### Excerpt
Following up on a 2015 Human Rights Watch report alleging massive corruption on the Lower Brule Sioux Reservation, the Justice Department’s Office of the Inspector General reported last week that Lower Brule tribal officials misspent at least $938K out of $2.7 million in grants that the Justice Department intended for crime prevention, victims’ needs, drug courts, and other reforms. Human Rights Watch contends the losses to corruption may be more on the order of tens of millions across a variety of federal programs, including education.

And who’s been running education at Lower Brule?

In December 2013, the Tribal Government removed much of the school administration, dissolved the school board, and contracted with the American Indian Institute for Innovation, a nonprofit educational firm, to help restructure and take over administration of the schools [Human Rights Watch, Secret and Unaccountable:The Tribal Council at Lower Brule and Its Impact on Human Rights, 2015.01.12].

The American Indian Institute for Innovation? Beth Warden of KSOO hears AIII and talks to Arvind Ganesan from Human Rights Watch to connect some dots:

Ganesan says although many of the questionable practices are direct from federal money to the reservation, two familiar names from the State of South Dakota are also a part of the flow of money: Scott Westerhuis and Stacey Phelps and their subsidiary of Mid Central Educational Cooperative, The American Institute of Indian Innovation (AIII):

There have been several million dollars diverted out of school funding at Lower Brule and as a result they had to go into restructuring which is a federal requirement when you have really low school performance.  And so they hired AIII Stacey Phelps, which at the time was the head of AIII, and Scott Westerhuis was the COO.  So they (Lower Brule) brought in AIII to manage Lower Brule schools and that had been going on for about two years.

According to Ganesan, the chairman of the Tribal Council, Michael Jandreau, and his ruling majority have held power for more than 30 years. Ganesan says the financial dealings were undisclosed while education, safe water and other programs that were to be financed through grant money clearly suffered [Beth Warden, “Gear Up, Westerhuis and Phelps Role in New Government Report,” KSOO Radio, 2016.03.29].

AIII listed Jandreau as one of its trustees in South Dakota’s January 2010 “Race to the Top” federal grant application to build an American Indian STEM boarding school in the Northern Black Hills. Neither Phelps, Westerhuis, nor AIII are mentioned in the OIG report. However, that report looks only at DOJ grants, and OIG says it is still investigating Lower Brule’s finances.

Ganesan doesn’t tie any fund diversions directly to AIII. He tells Warden that the money trail he’s seen so indicates the Lower Brule tribe diverted federal grant money to its general fund and spent it on items that haven’t been fully explained. Listen to Warden’s full 12-minute conversation with Ganesan below:

11 Comments

  1. private richard

    We The People need the Justice Department to come down hard on the Jandreau Crook Clan and those connected. It’s disgusting what he and his cronies at Lower Brule got by with for so long. I hope the investigation doesn’t let up, because I think there’s a lot to learn if they keep digging. Don’t let Jackley hide the ball with Phelps/Guericke. imo it’s deeper than that and the good old boys have had a lot of time to hide the money. From one county over I am not close enough to this situation to know who’s protecting who, but I can surmise it, and if the feds and Jackley keep probing, the worms will wiggle.
######
### Data excerpt
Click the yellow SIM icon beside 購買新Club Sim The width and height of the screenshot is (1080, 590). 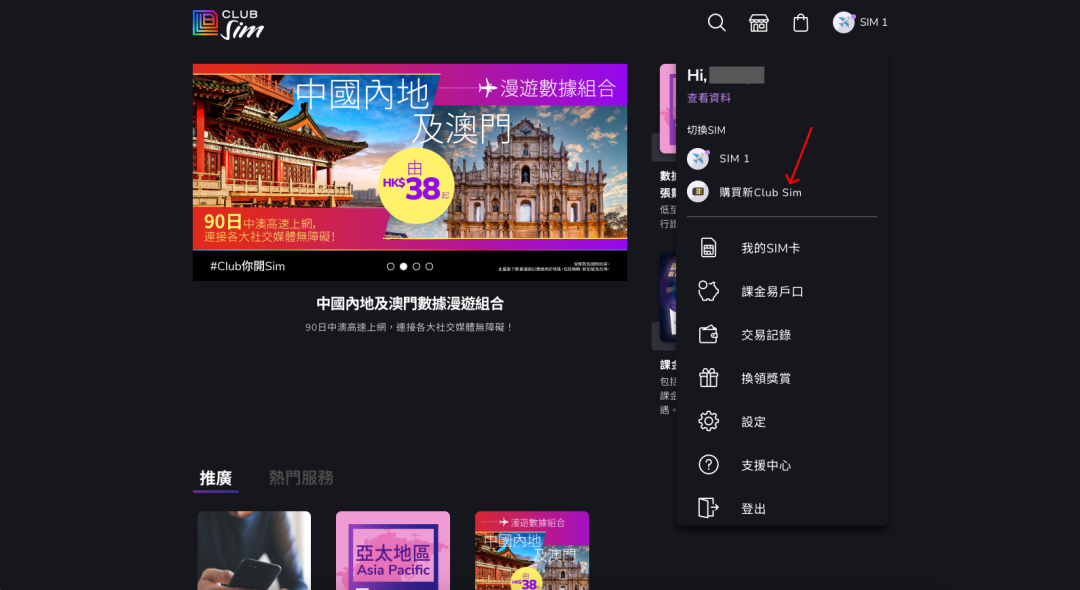click(698, 191)
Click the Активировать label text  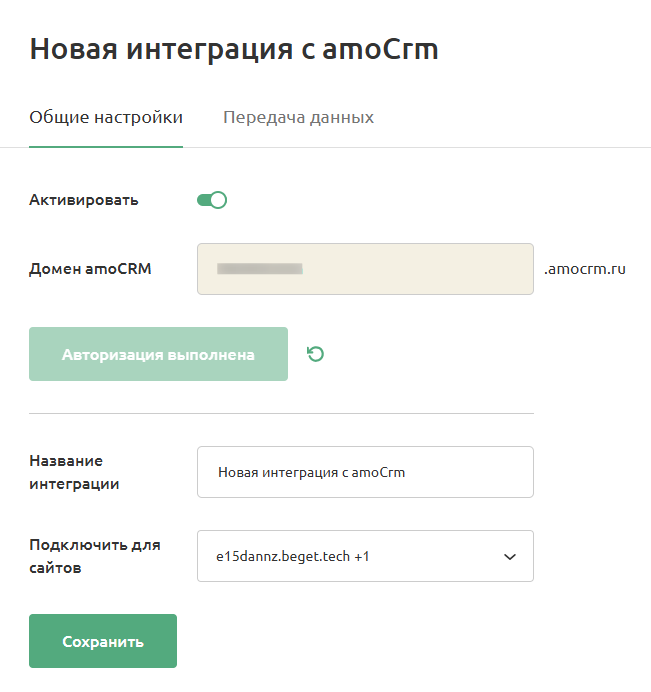pyautogui.click(x=84, y=200)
######
## Short task
Can you proceed with the Lower Brule post from its final sentence onward? The data has no connection to the Lower Brule post.

## Response below
  2. Scott

    Could there also be a Lance Witte connection here? Wasn’t he connected to AIII and is the Supt. of Lower Brule School?

  3. MOSES

    Will the Department of Education in the state be looked at to.

  4. CLCJM

    This very sarcastic but can not help myself. The white majority always wanted the native population to “assimilate”, whatever that means. I think it means to disappear but I digress! Just wondering if adopting the corruption and greed that has become the norm in SD means the tribal “leaders” involved have finally “assimilated”!!

  5. Francis Schaffer

    Can RICO come into play at some point, not just on this but any of the other issues?

  6. leslie

    Clcmj- my perspective on assimilation and corruption is one involves an enemy. Some % of racism against Indians persists but is getting better. Otoh, EB5 and if related MCEC, Lower Brule & goverment corruption and official cover-up w/i the state, if not vigilantly stamped out by law enforcement & criminal justice, they must be heavily sanctioned for their own incompetence/corruption. Racism is ignorance, but greed is criminal. That is the true purpose of prisons. White collar imprisonment will solve that problem.

  7. grudznick

    Mr. CLCJM, I think the issues are about corruption. It is not just Mr. Sibby who parrots the word “corruption! corruption! cracker!” about. It is others, too. I say the corruption is rampant and happens in your local Kiawanis Club daily. Bernie Sanders’ socialism is the only answer.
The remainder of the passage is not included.